Si vous préférez écouter cet article en podcast, cliquez sur le “play” du lecteur ci-dessus. Vous pouvez également le télécharger en cliquant ici puis l’écouter par exemple sur votre smartphone.
Pourquoi instruire ses enfants en famille ?
Pour qu’ils puissent être eux mêmes, qu’ils trouvent leurs passions, leur ÊTRE en son entier, pour que personne ne leur dise à quoi ils doivent s’intéresser ou plutôt ce qu’ils doivent apprendre.
Nous n’avons pas eu la chance de grandir au contact de la vie, nous avons été à l’école, en tout cas en ce qui concerne mon homme et moi.
À 18 ans (ou même avant) on nous a demandé : « que voulez-vous faire dans la vie ? Qu’allez-vous entreprendre comme études ? »
C’est comme ça que je me suis retrouvée en licence de maths et puis à l’IUFM sans trop savoir pourquoi, parce qu’on m’a dit que c’est ce qu’il fallait faire, la sécurité d’emploi… (et oui papa, la sécurité d’emploi !)
C’est exactement ça que l’on veut éviter à nos enfants. Quelque part on vise l’excellence en les laissant libres de choisir leurs sujets d’apprentissage. En effet, tout le monde sait que si la passion n’est pas là, on ne se donne pas à 100%, on n’est pas vraiment à ce qu’on fait… Combien de fois je n’ai pas eu envie d’aller travailler le matin ? J’ai lu quelque part « Je ne fais pas l’école à la maison parce que c’est facile, je fais l’école à la maison parce que c’est la meilleure option pour mes enfants ». C’est exactement ce que je pense, je veux le meilleur pour eux, pour qu’ils donnent le meilleur d’eux mêmes dans chaque projet qu’ils entreprendront.

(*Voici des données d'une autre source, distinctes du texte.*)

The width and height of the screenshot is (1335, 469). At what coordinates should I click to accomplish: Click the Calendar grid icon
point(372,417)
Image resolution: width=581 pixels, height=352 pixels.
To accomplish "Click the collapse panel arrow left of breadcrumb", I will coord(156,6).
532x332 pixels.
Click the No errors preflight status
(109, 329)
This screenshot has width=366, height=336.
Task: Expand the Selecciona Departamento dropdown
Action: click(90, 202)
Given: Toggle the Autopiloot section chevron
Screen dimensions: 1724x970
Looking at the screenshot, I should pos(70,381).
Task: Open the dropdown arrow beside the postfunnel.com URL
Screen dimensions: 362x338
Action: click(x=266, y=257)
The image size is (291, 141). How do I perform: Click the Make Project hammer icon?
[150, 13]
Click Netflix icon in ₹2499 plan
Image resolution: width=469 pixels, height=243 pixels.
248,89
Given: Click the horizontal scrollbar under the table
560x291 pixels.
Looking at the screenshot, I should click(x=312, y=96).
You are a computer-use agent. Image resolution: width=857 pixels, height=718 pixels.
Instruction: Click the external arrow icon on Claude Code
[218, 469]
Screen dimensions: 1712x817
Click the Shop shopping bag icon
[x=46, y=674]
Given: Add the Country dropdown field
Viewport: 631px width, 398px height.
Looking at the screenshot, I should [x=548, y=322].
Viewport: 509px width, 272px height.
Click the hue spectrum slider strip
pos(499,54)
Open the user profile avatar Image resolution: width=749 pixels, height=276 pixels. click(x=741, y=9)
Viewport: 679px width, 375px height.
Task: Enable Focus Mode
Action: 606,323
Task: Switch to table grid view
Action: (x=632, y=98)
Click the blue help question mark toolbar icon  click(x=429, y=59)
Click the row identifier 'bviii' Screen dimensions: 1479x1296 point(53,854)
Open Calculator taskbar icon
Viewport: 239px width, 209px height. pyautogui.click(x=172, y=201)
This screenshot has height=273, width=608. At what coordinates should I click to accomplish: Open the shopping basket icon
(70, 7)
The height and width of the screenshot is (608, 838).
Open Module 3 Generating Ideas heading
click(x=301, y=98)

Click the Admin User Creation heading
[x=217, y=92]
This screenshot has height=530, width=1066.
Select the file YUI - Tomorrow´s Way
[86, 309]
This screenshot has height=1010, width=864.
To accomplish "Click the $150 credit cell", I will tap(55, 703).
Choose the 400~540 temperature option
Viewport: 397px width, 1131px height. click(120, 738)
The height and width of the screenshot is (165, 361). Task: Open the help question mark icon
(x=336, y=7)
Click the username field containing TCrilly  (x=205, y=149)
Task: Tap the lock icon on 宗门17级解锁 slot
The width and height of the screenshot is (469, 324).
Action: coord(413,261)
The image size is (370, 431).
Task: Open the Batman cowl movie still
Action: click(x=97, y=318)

Et comment ça peut profiter à toute la famille ?
Presque 10 ans plus tard (que le temps passe vite !), quand nous avons décidé de faire l’instruction en famille avec nos enfants, je me suis demandée : et moi, qui suis-je ? Qu’est-ce qui m’intéresse vraiment ?
Je ne suis pas sûre d’avoir trouvé une réponse mais je me pose la question chaque jour, je me « réajuste » avec le plus d’authenticité possible. Suis-je heureuse de faire ça aujourd’hui ?
C’est un véritable cadeau pour moi, un petit bonheur, d’enfin réaliser que je peux être moi, il n’y a qu’à se trouver. Finalement il n’y a pas que mes enfants qui ont le droit à la déscolarisation, il y a moi aussi, je peux enfin m’écouter !
C’est là que vient le temps des questions :
« Que voulons nous faire ? Qui sommes nous ? »
« Qu’allons nous faire pour gagner de quoi vivre tout en gardant nos enfants avec nous ? »
« Qu’avons nous envie de leur montrer ? »
Et puis maintenant le temps des doutes, de la remise en question.
Au début, je pense qu’il est important de commencer « son chemin » par des choses toutes simples, juste pour se faire plaisir, comme pour réhabituer le corps au bonheur, pour que les chemins intérieurs du bien être se réactivent. Personnellement, c’était manger de la pâte à tartiner. Je n’ai pas été habituée à écouter mes émotions. Au moins, ça, je savais que ça me faisait plaisir, même si ce n’était « pas raisonnable ». J’avais besoin d’être patiente et bienveillante avec moi-même.
Et puis petit à petit on peut expérimenter des choses « plus sérieuses » que le chocolat. Cette fois j’ai repris ma guitare, j’ai peint des galets, je suis retournée marcher en montagne, j’ai remonté mon cheval plus régulièrement… j’ai réveillé les passions et les envies qu’il y avait en moi.
Ensuite tout à découlé. Parmi ces passions j’ai trouvé quelque chose que j’avais envie de faire.
Cet été nous prenons un alpage en famille, et je m’installe en tant que consultante en déscolarisation, accompagnante dans la vie sans école.